I believe this is because of the position in your example. Both tokens are seen as coming from one unique position... This is because of the keyword tokenizer I believe.

@jpountz What is your opinion on this? Bug or expected behavior?

The reproduction script is:

DELETE test
PUT test
{
  "settings": {
    "analysis": {
      "analyzer": {
        "test_analyzer": {
          "type": "custom",
          "tokenizer": "keyword",
          "filter": [
            "lowercase",
            "test_pattern",
            "unique"
          ]
        }
      },
      "filter": {
        "test_pattern": {
          "type": "pattern_capture",
          "preserve_original": false,
          "patterns": [
            ".*###(\\d*)###(.*###.*###.*)",
            ".*###(.*###.*###.*)"
          ]
        }
      }
    }
  },
  "mappings": {
    "_doc": {
      "properties": {
        "test_value": {
          "type": "text",
          "analyzer": "test_analyzer"
        }
      }
    }
  }
}
POST test/_doc
{
  "test_value": "abc###def###12345###jkl###mno###pqr"
}
POST test/_doc
{
  "test_value": "abc###def###12367###jkl###mno###pqr"
}
GET test/_search
{
  "query": {
    "match": {
      "test_value": {
        "query": "abc###def###12345###jkl###mno###pqr",
        "operator": "and"
      }
    }
  }
}
2 Likes

This query is matching with both documents, because the test_analyzer analyzer produces multiple tokens for the same position. This is because the keyword tokenizer is used here (the pattern_capture token filter then generates tokens for the same position).
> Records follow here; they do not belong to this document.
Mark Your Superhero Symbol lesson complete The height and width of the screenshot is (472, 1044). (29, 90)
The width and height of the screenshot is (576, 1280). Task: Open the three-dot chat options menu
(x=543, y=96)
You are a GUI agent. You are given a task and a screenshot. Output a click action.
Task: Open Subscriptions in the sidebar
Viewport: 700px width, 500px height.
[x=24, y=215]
I don't know the reason why pattern_capture token filter is used here in combination with keyword analyzer. But I think you need to use something like simple_pattern_split tokenizer (and then split by \\#\\#\\#) instead of the keyword tokenizer. This way tokens get generated on different positions and your query will match only one document.

If during query parsing there are multiple tokens on the position then internally, Elasticsearch uses Lucene's SynonymQuery. This happened here, because the keyword analyzer emits abc###def###12345###jkl###mno###pqr as a single token and then pattern_capture shops that up in multiple tokens on the same position. Multiple tokens on the same position is kind of what synonyms are.

2 Likes

Conceptually, the tokens are different and from different position, hence it should not treat them as synonyms. This issue is confusing to the general user as it doesn't work as expected.
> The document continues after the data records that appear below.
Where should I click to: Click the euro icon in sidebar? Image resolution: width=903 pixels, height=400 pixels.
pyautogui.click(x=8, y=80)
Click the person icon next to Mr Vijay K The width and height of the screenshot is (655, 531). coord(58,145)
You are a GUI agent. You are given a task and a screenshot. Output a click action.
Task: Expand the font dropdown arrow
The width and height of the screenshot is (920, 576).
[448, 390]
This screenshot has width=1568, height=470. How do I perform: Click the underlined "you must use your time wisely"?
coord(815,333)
What are the different options to achieve the same. The way you have suggested is going to break the values into 6 tokens which is not expected. I want 12345 and jkl###mno###pqr as tokens.

1 Like

@mvg Can you give an update on this?

Sorry, this slipped off my radar.

No, those tokens are all from position 0. Check the analyse api response, that you've shared previously in this threat.
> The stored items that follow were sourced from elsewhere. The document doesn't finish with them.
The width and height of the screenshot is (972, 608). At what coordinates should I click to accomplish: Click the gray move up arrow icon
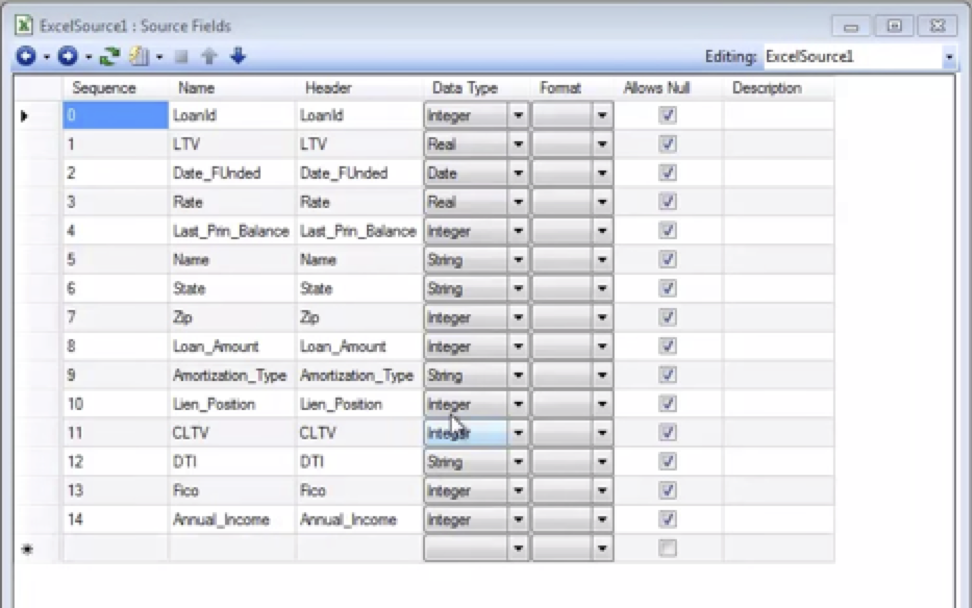coord(210,58)
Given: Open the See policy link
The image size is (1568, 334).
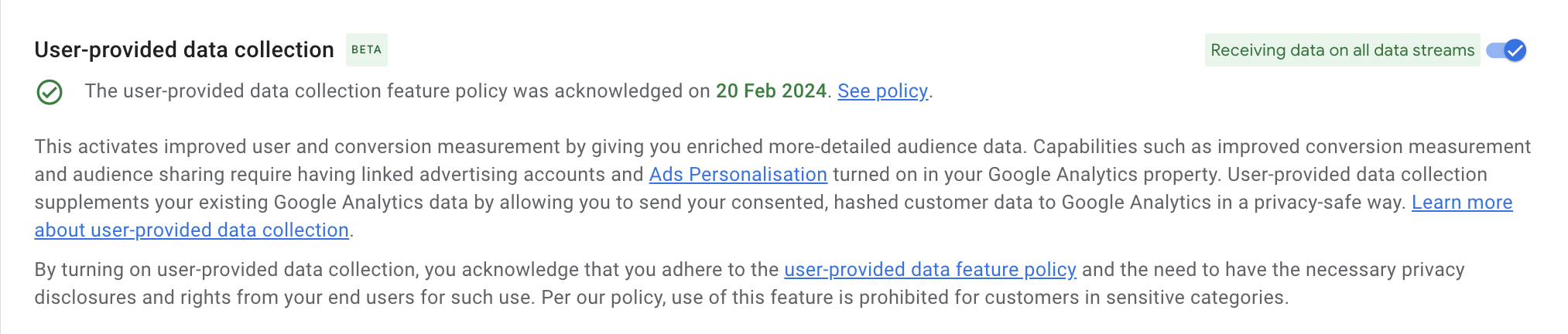Looking at the screenshot, I should click(882, 91).
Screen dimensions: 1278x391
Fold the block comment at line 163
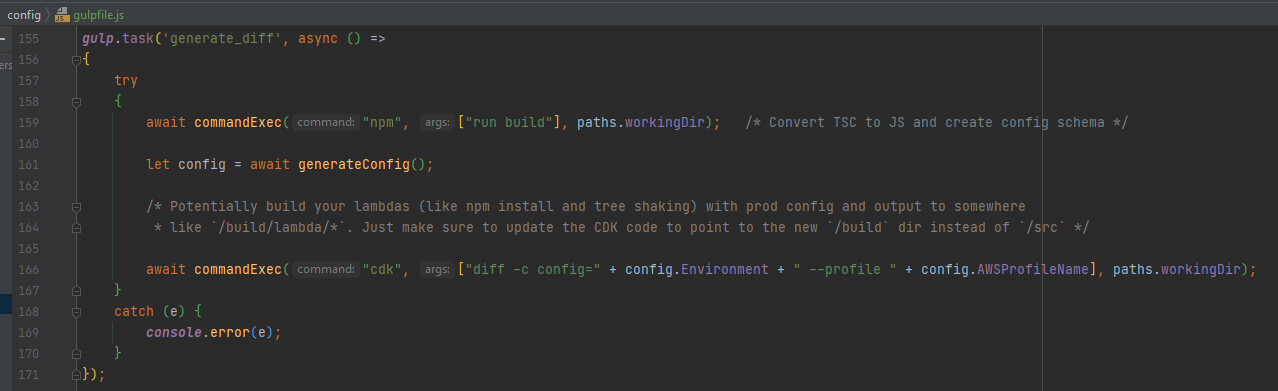click(75, 207)
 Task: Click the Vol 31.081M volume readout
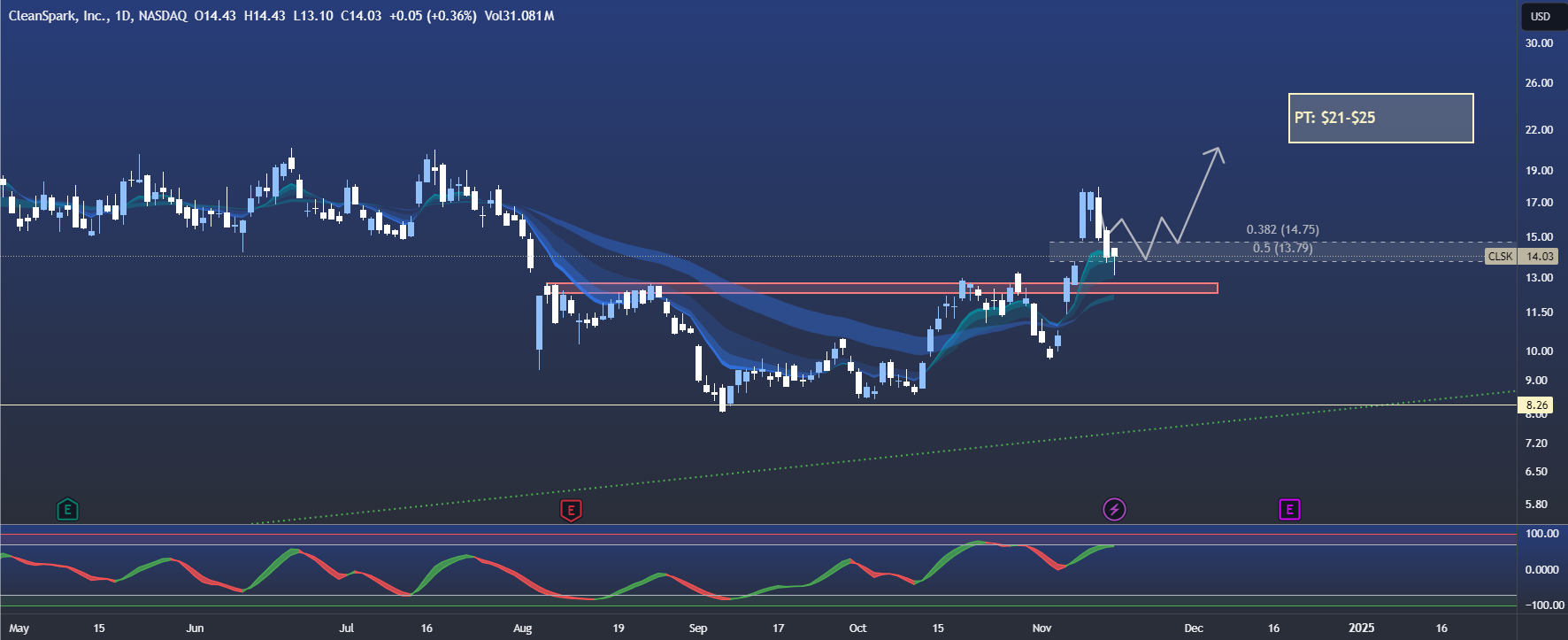[519, 16]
I need to understand your use case better in order to provide advice on how to proceed here.
So documents always contain a field value like abc###def###12367###jkl###mno###pqr?
What is the structure of this string? Always 6 alphanumerical substrings separated by ###?
How do your end users search in these strings? Is the entire string used as query, or do they specify one or more of these alphanumerical substrings?

I think either a different tokenizer (that splits the text by some regex) needs to be used or the test_value field needs to be analyzed in multiple ways using multi fields.